┏━━

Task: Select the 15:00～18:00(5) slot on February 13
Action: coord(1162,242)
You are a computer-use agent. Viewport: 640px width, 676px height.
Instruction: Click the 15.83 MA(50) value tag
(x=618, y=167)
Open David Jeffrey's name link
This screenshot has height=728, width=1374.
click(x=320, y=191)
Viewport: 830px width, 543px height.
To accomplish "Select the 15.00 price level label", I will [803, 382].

┗━━
┏━━

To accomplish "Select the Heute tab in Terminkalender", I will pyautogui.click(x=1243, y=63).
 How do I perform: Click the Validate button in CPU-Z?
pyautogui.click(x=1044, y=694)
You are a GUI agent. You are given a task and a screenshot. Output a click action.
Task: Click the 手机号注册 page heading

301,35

┗━━
┏━━

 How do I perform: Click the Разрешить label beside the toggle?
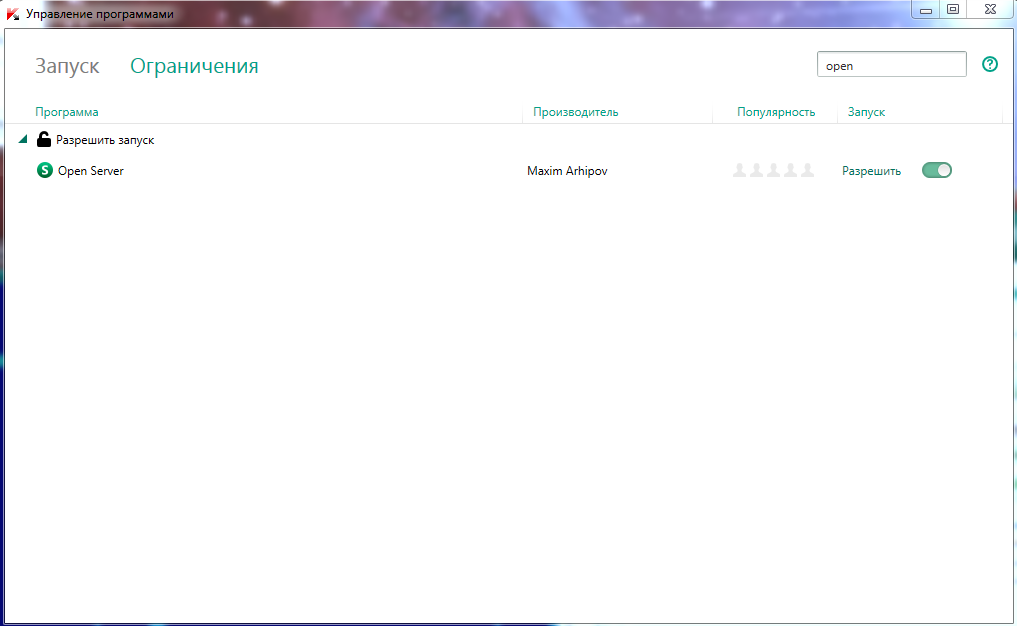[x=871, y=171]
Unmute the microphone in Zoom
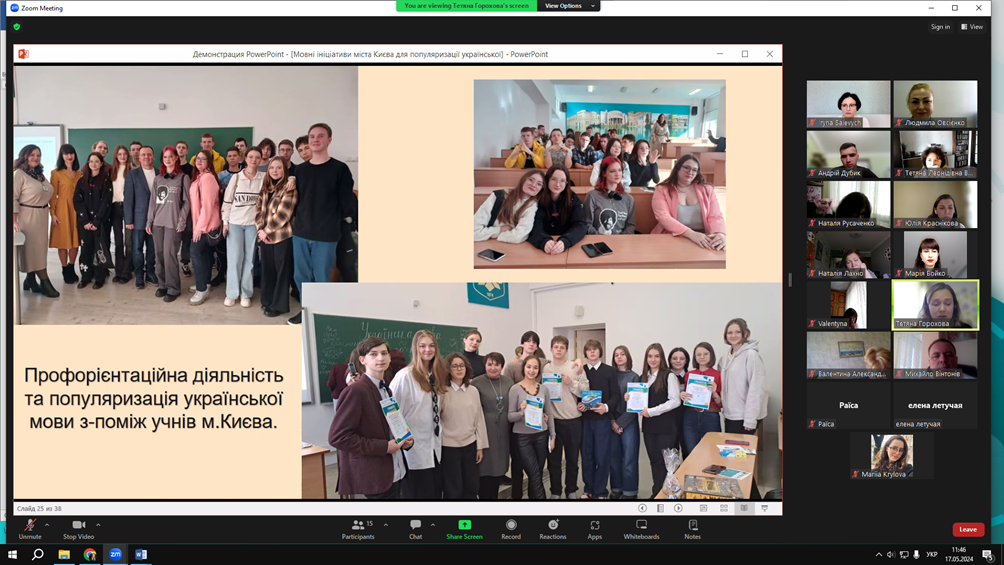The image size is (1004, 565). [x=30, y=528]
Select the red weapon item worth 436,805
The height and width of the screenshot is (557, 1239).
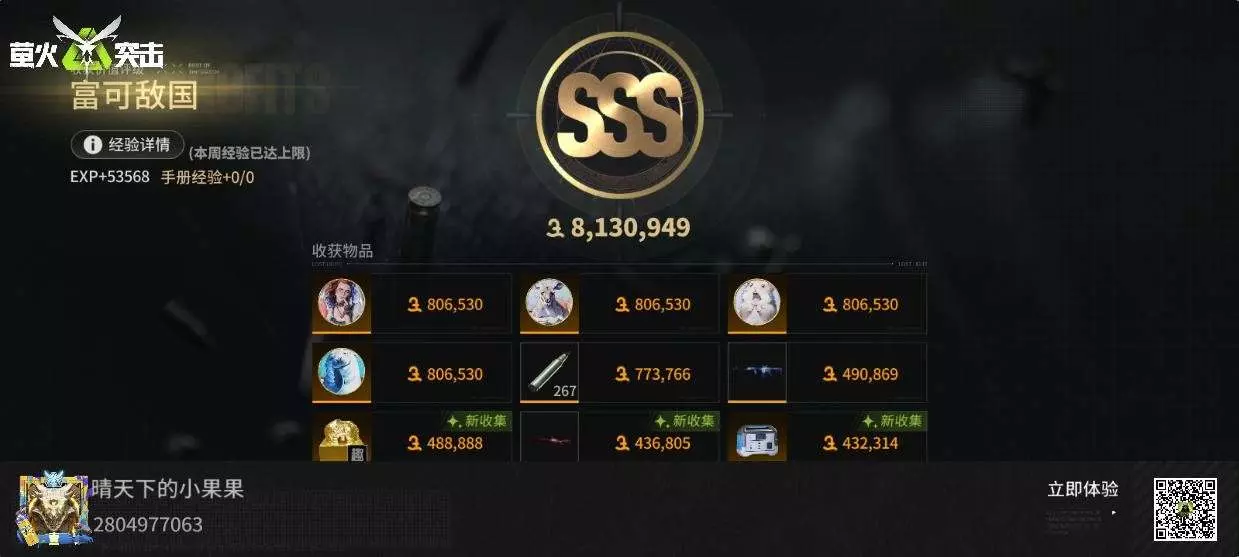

┗━━

• _What is needed_
When a line of the material above contains the string "accomplish", it counts. State the total and nothing more.

• _The answer_
2